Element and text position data
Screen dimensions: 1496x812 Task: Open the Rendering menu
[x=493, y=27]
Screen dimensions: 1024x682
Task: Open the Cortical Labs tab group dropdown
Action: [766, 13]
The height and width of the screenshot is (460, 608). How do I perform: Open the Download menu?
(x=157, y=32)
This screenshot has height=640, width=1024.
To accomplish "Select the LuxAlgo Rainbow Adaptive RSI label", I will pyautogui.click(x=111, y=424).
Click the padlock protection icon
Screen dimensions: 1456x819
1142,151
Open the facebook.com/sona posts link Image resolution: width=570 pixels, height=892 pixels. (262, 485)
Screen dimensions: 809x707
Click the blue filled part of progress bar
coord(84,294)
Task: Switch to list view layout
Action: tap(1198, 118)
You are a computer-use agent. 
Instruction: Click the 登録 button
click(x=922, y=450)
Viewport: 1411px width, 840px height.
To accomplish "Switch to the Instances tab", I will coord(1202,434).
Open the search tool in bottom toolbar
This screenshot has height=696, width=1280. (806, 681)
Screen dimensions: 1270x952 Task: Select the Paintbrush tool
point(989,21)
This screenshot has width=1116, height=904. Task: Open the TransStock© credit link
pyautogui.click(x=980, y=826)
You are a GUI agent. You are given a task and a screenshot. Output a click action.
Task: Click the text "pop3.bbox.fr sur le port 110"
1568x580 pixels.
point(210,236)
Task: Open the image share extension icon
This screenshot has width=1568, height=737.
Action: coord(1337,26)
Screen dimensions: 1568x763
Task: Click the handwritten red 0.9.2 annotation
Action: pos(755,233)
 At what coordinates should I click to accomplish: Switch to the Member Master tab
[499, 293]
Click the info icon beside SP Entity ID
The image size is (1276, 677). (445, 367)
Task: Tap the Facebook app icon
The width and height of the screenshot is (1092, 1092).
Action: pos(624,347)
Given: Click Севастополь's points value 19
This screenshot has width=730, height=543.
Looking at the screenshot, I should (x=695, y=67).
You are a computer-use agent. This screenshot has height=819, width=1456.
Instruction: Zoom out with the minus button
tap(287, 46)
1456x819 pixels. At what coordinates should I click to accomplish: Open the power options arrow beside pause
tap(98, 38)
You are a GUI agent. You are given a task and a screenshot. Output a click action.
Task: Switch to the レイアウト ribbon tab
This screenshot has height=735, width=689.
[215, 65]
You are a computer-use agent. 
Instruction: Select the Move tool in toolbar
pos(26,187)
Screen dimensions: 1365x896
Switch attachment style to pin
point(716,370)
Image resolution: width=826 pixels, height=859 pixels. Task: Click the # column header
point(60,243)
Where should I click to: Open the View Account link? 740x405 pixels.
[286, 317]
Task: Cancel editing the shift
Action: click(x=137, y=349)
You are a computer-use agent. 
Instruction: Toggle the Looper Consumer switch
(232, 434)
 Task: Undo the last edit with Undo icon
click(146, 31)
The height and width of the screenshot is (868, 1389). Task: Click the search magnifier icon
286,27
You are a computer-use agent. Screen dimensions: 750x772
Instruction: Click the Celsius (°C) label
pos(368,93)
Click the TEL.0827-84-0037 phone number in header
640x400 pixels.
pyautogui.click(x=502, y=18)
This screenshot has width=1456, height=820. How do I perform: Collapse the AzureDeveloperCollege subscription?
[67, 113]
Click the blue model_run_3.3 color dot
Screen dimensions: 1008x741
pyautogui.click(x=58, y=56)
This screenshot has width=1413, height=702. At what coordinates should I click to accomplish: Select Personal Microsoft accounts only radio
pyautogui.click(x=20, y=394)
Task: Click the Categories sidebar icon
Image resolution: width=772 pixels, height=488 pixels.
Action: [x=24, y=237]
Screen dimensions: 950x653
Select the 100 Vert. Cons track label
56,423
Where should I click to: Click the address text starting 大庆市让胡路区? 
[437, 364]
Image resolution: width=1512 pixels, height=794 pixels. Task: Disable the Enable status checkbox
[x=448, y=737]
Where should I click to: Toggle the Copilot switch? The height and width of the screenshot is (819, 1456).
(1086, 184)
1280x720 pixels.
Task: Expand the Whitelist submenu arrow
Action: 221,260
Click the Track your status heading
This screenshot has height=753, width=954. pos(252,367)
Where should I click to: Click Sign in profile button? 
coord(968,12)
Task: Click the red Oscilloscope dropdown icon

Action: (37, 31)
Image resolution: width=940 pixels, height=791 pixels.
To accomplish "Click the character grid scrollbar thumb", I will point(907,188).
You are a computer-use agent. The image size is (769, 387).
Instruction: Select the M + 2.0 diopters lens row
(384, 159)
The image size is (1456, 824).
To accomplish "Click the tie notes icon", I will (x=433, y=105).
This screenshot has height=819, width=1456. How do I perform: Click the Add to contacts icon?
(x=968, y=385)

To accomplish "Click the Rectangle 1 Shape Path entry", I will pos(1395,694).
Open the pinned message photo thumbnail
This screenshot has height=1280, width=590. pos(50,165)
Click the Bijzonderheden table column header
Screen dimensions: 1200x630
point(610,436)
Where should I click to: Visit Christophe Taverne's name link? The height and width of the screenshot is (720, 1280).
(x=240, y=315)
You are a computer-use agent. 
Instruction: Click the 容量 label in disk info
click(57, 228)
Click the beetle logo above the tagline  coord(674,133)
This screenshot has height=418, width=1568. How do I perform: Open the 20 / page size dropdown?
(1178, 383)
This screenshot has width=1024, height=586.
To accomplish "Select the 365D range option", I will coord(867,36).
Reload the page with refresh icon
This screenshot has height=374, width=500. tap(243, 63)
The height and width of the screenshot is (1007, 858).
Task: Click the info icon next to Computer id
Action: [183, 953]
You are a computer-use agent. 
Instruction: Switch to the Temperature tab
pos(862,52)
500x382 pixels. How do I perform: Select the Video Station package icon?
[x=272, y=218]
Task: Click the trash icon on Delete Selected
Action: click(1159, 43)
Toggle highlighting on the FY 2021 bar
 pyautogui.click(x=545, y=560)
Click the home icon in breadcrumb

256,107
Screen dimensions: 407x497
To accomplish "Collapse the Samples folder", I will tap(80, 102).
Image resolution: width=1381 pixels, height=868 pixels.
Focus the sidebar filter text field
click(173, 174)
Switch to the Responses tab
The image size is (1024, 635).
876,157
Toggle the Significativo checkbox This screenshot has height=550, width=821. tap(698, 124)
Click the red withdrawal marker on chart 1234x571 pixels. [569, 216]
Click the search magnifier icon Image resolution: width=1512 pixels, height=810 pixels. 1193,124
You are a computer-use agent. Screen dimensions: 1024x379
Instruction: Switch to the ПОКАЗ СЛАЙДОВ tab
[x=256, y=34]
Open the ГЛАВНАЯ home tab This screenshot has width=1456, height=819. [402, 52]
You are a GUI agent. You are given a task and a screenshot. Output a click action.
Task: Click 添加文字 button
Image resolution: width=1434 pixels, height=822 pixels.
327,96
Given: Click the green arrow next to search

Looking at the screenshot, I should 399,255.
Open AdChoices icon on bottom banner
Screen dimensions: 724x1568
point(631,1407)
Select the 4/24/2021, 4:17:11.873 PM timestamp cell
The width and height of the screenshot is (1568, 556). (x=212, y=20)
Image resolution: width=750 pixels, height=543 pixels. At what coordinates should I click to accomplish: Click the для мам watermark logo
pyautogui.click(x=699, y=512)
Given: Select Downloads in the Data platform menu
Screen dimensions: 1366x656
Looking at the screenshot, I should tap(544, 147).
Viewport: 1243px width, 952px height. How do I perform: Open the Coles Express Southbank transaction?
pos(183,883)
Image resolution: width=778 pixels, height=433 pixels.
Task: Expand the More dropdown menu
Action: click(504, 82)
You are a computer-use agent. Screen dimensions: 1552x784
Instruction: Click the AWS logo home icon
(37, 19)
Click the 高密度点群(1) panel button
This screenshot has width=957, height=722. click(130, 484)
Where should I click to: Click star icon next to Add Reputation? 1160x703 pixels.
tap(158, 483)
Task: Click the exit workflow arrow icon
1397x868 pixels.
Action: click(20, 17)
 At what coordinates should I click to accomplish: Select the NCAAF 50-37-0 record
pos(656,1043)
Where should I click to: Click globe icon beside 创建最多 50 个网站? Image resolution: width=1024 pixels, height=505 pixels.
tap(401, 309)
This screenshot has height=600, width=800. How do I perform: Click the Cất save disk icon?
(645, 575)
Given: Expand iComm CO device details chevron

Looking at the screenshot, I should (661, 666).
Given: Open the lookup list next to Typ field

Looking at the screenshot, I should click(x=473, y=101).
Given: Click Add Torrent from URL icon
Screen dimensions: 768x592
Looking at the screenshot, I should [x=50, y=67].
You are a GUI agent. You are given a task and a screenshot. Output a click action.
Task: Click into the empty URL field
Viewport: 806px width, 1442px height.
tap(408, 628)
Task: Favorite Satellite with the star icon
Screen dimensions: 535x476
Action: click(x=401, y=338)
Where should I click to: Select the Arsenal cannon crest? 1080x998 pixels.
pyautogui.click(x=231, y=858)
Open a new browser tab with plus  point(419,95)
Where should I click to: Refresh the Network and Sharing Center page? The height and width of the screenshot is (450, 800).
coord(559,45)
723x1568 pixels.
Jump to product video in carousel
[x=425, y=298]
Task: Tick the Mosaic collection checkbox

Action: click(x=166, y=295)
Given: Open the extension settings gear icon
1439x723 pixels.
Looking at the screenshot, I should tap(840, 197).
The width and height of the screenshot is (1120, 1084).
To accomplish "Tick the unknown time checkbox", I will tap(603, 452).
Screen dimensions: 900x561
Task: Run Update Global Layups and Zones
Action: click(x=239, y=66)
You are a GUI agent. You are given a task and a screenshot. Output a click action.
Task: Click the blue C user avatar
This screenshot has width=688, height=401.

§ The request
Pick out every line in the records above that contains the string "extension", and copy each one. Case counts.

§ Exercise answer
Task: Open the image share extension icon
Given: Open the extension settings gear icon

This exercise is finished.